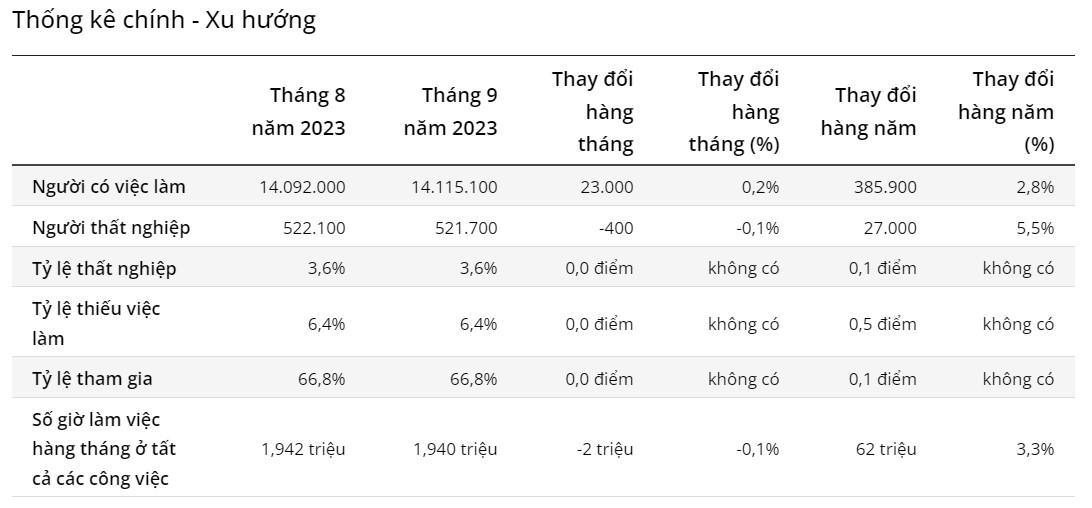Image resolution: width=1092 pixels, height=508 pixels.
Task: Click the -400 monthly change cell
Action: tap(617, 228)
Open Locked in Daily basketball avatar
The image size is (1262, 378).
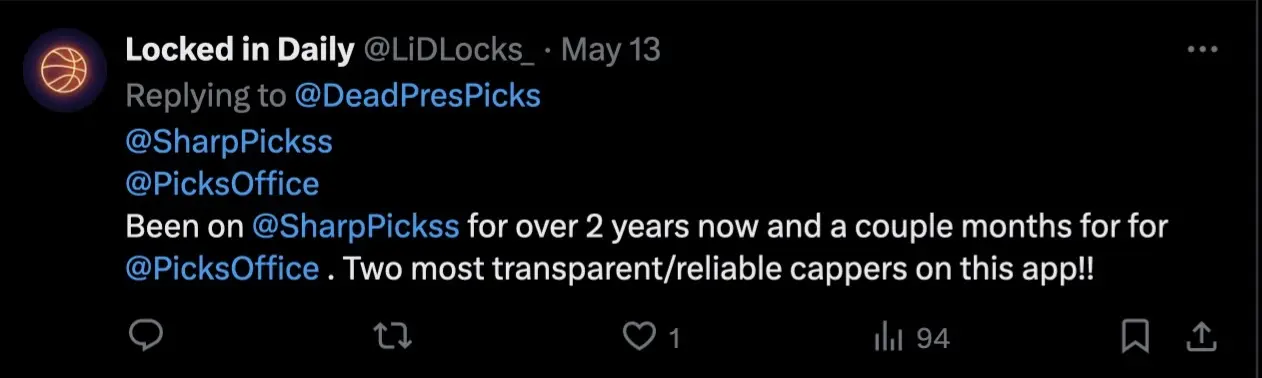coord(65,70)
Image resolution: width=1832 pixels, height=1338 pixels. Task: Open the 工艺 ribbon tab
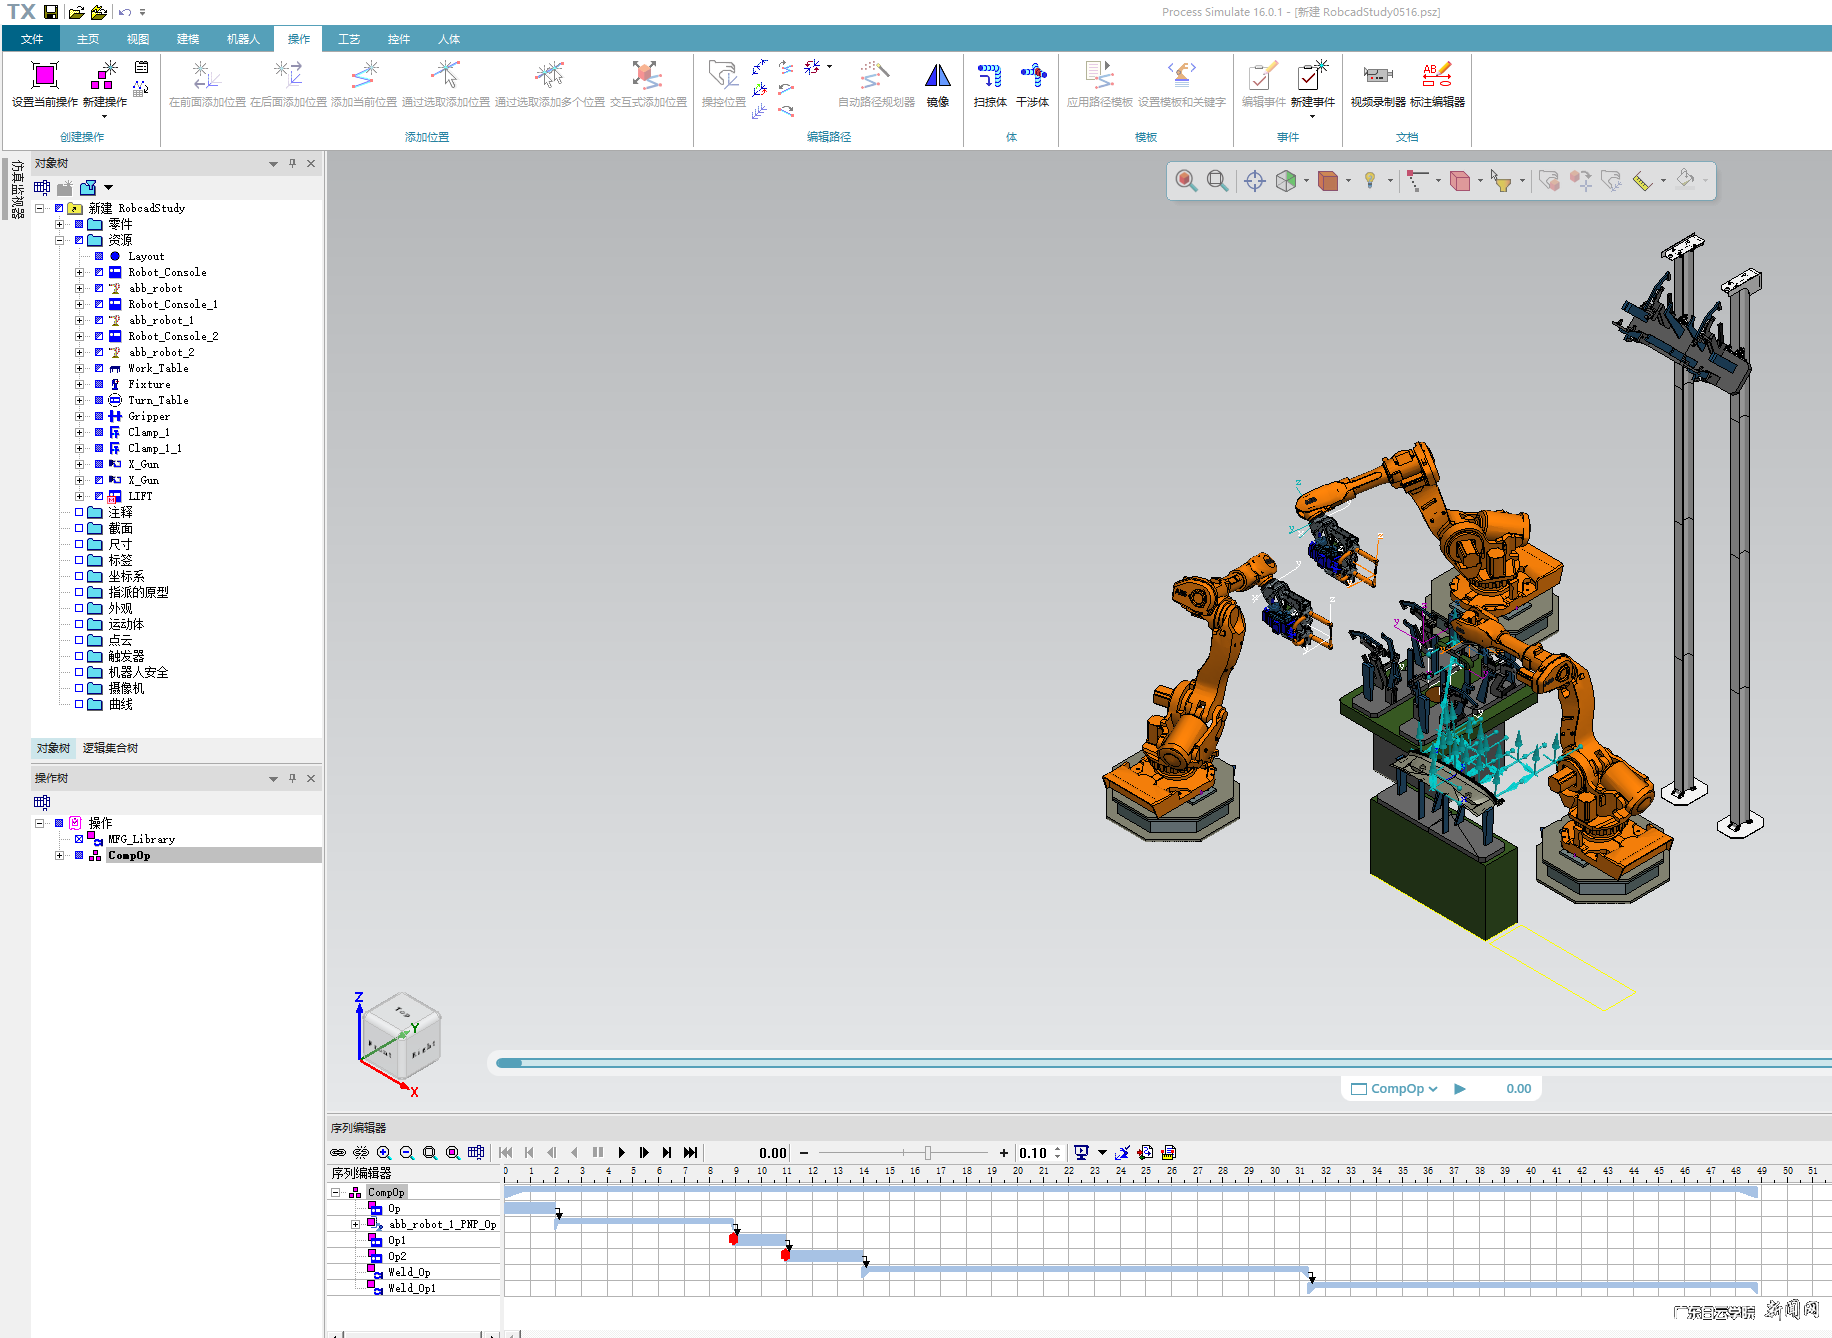point(348,39)
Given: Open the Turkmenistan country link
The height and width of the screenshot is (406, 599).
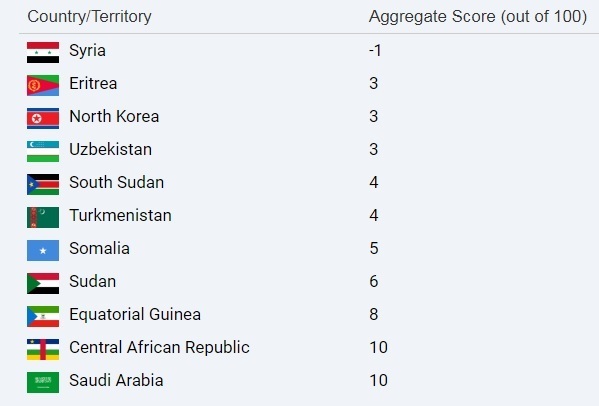Looking at the screenshot, I should click(120, 215).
# # # #
§ **What you need to do**:
Take only the line containing "Open Locked in Daily basketball avatar" and every line after it to the end of the entries, and copy them exactly, pictures excluded.

§ **Exercise result**:
Open Locked in Daily basketball avatar
The image size is (1262, 378).
coord(65,70)
Image resolution: width=1832 pixels, height=1338 pixels. Task: Open the 工艺 ribbon tab
point(348,39)
Given: Open the Turkmenistan country link
The height and width of the screenshot is (406, 599).
Looking at the screenshot, I should click(120, 215).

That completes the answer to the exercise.